(Collected data entries)
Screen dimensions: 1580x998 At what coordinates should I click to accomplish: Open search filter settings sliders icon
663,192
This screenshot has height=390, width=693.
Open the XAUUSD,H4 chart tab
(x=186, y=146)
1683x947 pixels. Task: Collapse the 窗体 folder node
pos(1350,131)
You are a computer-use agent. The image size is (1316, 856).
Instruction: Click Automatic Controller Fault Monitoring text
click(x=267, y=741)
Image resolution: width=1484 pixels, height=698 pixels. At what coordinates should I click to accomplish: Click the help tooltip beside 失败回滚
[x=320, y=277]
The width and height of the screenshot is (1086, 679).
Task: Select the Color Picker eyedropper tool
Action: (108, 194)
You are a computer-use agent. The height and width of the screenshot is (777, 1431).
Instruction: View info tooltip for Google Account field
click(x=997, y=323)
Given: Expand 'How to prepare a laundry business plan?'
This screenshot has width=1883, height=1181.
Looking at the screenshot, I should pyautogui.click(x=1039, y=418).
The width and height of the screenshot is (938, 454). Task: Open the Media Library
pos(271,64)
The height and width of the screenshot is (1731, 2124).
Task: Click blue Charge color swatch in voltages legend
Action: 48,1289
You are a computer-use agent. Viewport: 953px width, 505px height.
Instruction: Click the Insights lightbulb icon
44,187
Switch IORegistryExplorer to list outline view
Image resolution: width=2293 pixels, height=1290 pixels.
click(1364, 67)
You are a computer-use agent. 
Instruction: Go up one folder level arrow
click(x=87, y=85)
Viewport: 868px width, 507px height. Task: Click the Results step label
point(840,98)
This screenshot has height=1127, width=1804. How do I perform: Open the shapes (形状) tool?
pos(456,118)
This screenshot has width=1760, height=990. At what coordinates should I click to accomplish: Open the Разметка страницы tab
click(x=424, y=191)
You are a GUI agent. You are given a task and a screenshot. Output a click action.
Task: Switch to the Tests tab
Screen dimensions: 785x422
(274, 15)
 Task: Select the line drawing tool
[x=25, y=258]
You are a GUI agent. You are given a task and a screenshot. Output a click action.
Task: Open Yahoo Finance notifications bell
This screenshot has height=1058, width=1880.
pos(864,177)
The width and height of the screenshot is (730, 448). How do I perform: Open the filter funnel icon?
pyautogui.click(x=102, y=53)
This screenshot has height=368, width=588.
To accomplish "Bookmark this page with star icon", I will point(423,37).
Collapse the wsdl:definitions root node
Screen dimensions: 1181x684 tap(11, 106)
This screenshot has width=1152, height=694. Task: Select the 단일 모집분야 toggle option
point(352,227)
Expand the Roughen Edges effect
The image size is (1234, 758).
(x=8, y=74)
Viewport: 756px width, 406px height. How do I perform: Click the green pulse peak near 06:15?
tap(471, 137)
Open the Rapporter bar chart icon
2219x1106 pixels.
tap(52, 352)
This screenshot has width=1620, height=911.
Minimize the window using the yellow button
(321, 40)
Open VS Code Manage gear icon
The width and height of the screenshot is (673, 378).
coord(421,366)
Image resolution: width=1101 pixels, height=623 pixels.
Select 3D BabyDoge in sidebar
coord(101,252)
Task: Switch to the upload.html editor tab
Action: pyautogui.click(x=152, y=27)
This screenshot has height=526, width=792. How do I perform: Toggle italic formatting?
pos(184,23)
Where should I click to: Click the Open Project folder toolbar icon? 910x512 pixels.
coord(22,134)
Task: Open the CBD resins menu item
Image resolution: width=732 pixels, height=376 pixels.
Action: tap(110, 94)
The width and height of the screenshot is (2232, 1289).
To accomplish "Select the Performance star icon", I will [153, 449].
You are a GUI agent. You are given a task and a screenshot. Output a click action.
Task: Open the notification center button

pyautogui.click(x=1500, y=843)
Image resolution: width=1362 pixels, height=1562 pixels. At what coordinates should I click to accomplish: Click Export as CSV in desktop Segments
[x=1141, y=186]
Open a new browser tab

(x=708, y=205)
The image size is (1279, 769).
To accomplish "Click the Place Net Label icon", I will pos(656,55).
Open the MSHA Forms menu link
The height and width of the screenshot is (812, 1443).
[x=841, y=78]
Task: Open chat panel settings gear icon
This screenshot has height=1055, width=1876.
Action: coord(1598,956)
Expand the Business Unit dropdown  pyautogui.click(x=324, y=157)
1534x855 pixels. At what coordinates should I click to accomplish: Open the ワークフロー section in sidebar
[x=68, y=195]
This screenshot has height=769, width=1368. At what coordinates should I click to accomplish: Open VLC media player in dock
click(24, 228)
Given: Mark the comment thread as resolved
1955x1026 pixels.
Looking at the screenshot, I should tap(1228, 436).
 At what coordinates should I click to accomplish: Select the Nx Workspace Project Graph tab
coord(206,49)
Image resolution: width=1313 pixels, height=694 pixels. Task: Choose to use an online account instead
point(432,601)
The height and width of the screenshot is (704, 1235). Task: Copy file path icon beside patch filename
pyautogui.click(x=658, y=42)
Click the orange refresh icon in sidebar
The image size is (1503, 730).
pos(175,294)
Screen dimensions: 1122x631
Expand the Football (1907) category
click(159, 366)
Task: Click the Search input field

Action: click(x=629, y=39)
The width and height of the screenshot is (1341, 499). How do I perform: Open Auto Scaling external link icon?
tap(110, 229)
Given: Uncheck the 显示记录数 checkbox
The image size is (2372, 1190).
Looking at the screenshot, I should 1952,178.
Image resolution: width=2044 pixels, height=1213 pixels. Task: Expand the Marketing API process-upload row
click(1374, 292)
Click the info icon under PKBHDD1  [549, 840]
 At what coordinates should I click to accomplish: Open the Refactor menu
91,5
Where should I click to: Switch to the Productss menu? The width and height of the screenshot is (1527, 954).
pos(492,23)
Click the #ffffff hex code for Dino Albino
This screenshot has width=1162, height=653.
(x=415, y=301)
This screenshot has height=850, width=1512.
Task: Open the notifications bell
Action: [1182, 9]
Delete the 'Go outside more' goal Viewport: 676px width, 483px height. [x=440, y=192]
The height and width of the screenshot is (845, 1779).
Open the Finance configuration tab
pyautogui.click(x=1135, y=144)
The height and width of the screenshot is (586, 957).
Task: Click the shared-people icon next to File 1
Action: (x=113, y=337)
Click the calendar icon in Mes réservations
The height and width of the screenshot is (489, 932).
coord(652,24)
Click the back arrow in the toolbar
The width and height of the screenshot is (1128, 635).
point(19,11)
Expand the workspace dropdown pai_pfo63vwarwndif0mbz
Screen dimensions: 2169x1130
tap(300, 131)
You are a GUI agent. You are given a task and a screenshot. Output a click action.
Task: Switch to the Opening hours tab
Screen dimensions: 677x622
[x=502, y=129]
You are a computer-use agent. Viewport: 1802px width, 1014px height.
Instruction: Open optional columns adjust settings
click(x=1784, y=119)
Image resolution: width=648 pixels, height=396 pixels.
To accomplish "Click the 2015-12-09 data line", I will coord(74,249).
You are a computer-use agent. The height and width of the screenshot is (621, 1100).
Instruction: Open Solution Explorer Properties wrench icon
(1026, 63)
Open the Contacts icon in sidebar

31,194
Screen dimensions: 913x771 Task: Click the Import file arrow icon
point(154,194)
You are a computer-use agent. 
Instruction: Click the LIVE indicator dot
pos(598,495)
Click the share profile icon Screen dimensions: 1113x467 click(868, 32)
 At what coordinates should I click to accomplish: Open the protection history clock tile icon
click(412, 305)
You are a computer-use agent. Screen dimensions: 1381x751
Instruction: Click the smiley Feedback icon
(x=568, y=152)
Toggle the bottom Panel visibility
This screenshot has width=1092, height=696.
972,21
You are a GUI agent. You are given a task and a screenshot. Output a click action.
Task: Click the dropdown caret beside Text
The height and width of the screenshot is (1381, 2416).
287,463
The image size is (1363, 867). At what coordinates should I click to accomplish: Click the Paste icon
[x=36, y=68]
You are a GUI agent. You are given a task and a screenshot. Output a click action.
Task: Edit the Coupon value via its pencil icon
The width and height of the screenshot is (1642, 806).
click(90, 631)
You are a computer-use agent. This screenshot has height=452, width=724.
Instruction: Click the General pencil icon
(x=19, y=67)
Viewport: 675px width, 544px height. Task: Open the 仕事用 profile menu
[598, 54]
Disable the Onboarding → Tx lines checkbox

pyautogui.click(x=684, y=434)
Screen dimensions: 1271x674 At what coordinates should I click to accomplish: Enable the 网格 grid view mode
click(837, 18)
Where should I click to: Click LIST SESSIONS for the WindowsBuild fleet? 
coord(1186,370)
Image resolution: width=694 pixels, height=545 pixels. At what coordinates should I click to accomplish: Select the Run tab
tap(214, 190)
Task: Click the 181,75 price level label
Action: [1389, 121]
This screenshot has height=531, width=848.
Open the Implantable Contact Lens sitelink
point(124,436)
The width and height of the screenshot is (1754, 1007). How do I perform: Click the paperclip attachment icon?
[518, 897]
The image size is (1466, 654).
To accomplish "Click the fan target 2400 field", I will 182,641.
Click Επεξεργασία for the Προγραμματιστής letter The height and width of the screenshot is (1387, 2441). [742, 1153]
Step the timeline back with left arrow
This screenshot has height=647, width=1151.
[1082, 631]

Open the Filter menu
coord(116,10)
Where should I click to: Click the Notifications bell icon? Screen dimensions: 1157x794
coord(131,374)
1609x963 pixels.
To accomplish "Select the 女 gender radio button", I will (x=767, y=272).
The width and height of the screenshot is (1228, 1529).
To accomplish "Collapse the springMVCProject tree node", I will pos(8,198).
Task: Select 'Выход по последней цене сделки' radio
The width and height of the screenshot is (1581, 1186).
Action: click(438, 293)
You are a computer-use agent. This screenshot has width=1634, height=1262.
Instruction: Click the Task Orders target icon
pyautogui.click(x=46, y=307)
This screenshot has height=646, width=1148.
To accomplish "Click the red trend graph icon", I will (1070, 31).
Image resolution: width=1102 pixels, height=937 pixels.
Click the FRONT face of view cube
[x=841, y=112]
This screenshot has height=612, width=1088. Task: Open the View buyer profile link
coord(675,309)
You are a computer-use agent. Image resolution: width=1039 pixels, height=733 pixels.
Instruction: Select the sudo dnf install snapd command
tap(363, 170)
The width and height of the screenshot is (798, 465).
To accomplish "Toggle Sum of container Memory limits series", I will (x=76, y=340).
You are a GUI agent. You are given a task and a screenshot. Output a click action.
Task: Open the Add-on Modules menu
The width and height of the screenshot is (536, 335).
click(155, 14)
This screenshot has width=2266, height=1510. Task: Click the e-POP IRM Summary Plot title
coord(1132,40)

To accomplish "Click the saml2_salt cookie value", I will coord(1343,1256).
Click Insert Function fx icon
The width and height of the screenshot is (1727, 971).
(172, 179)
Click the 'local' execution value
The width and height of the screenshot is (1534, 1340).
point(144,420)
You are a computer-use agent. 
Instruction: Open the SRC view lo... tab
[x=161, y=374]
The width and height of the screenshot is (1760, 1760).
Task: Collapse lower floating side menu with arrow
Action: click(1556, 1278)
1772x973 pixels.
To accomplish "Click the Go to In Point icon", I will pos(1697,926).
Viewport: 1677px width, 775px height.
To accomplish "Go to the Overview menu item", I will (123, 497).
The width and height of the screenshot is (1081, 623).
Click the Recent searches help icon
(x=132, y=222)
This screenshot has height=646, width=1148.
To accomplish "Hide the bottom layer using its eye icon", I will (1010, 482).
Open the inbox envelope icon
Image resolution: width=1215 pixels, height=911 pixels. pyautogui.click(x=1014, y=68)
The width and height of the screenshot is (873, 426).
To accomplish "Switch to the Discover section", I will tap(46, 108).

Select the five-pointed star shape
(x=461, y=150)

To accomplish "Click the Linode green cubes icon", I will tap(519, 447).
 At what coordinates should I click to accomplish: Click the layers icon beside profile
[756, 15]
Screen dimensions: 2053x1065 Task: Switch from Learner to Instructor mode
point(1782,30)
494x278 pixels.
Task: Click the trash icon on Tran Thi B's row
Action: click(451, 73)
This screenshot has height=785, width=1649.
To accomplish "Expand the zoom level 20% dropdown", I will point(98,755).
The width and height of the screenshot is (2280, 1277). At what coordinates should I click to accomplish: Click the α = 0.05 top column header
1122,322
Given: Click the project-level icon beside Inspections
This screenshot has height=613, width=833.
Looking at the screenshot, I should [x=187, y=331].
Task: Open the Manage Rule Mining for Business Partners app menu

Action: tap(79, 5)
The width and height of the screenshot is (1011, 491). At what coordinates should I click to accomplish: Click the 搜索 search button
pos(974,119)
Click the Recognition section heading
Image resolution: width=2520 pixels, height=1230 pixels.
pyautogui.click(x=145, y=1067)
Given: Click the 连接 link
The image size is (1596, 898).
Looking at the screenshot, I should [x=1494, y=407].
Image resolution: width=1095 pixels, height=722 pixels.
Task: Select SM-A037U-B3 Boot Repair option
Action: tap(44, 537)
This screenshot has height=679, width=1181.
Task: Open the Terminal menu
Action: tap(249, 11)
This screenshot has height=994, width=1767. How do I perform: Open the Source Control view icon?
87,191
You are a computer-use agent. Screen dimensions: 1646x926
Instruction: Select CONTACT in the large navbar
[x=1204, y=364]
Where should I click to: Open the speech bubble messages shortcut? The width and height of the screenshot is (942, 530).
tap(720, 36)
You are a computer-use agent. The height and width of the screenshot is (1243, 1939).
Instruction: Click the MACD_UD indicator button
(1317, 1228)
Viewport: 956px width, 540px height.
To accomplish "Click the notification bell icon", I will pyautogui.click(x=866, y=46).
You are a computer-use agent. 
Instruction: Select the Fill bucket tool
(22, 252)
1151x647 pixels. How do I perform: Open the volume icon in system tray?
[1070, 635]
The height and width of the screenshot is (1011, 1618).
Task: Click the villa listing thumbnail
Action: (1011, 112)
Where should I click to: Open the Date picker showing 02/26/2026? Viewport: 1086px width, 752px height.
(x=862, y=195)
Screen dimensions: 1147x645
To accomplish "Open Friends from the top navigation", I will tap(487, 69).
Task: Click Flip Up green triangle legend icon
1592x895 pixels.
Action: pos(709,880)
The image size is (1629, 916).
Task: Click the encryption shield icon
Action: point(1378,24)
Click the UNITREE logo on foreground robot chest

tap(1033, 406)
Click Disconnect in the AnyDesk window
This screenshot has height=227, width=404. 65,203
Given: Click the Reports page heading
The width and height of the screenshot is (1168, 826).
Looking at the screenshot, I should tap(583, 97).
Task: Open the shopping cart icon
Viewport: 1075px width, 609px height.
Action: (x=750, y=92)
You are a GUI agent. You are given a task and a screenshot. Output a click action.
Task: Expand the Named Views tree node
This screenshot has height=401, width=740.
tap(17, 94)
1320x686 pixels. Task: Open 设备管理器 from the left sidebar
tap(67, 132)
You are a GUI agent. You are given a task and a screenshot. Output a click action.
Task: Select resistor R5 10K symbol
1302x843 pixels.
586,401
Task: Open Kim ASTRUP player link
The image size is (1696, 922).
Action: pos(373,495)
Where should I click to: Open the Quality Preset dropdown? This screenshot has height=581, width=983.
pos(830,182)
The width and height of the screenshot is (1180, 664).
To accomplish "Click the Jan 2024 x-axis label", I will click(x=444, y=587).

- [ASSIGNMENT]: Among the entries, copy every line containing the word "bottom".

- [ANSWER AREA]:
Toggle the bottom Panel visibility
To accomplish "Hide the bottom layer using its eye icon", I will (1010, 482).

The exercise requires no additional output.